We watched the militiamen set up the machine-gun emplacement. There were about twenty of them. They dug foxholes on either side of the road and a firing pit protected by sandbags for the machine gun. Off in the distance, to the east, a dark plume of smoke appeared. The officer turned his binoculars on to it, then got into the truck and took off, back down the hill. For reinforcements maybe.
"Are these Fascists good fighters?" I asked Sciafani. I was hoping they were nothing more than local militia who might skedaddle for home as soon as the first shots sounded.
"I have seen a battalion of Blackshirts attack British tanks with hand grenades," he said. "I have seen others cower in their holes. Some Fascist units are very well trained, others less so. Most of the Blackshirts here are not from Sicily."

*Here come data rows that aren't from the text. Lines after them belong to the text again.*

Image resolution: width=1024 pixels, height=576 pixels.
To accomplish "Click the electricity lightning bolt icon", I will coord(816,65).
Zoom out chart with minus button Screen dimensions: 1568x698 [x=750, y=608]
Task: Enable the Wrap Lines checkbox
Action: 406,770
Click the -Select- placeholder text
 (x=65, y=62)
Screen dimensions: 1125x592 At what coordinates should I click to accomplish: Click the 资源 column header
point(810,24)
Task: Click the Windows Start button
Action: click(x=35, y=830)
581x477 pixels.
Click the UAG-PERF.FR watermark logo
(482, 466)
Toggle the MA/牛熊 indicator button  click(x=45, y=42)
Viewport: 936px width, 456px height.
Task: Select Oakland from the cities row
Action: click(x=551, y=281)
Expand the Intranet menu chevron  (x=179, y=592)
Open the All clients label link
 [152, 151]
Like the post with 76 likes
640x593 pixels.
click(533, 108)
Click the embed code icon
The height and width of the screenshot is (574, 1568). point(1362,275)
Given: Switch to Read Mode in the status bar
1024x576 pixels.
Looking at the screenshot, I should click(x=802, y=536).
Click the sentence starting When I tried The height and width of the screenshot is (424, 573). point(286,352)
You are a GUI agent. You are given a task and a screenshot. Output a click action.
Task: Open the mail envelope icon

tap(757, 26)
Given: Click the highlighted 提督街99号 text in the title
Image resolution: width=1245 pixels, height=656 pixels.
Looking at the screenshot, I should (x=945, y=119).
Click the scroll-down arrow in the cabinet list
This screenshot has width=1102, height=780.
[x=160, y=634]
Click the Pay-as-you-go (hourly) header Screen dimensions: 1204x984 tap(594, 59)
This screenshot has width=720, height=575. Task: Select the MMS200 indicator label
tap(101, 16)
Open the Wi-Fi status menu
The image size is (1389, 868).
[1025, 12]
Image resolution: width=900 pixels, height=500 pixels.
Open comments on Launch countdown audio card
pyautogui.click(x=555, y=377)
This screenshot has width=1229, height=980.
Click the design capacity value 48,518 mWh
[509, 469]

"So they'll probably fight?"
"It is a good position. I would say yes, they will fight."
"We should get out of here." I stated the obvious while looking to our rear.
"That will be difficult," Sciafani said. He was right. While we had cover between us and the militia, there was nothing but bare rocky ground behind us. Once we left the shrubs, we'd be in the open long enough for them to spot us, either going down the hill or back the way we had come.
"We have to stay put until it gets dark," I said.
"Yes, and pray one of them does not walk over here to see a man and his horse," Sciafani said. He had the basic idea, so I didn't correct him.
We waited. The truck came back and more men got out. The truck was towing a 20mm antiaircraft gun, and the crew hustled to unhook it and set it up. As if to taunt them, a single aircraft zoomed out of the western sky, the sun at its back. I couldn't raise my head high enough to identify it, but the machine gun gave it a few ineffective bursts before it climbed out of sight. They moved the 20mm gun to the side of the road opposite the machine gun so their positions formed a semicircle, facing east. We'd have to move around to the right and hope there wasn't another unit doing the same thing on the other side of the hill. We waited some more, listening to the sound of digging and idle chatter that could have come from enlisted men in any army. Nervous laughter, jokes, complaints about the hard ground, bad food, and indifferent officers. I'd been in the army a little more than a year and already the rhythm of daily life in camp or at the front had become part of me. It was easy to recognize the sounds soldiers made, their ability to show contempt for the service while at the same time quietly demonstrating their bond to each other. The tone and tempo of the words didn't sound any different in Italian, and it almost made me homesick for life in a GI camp.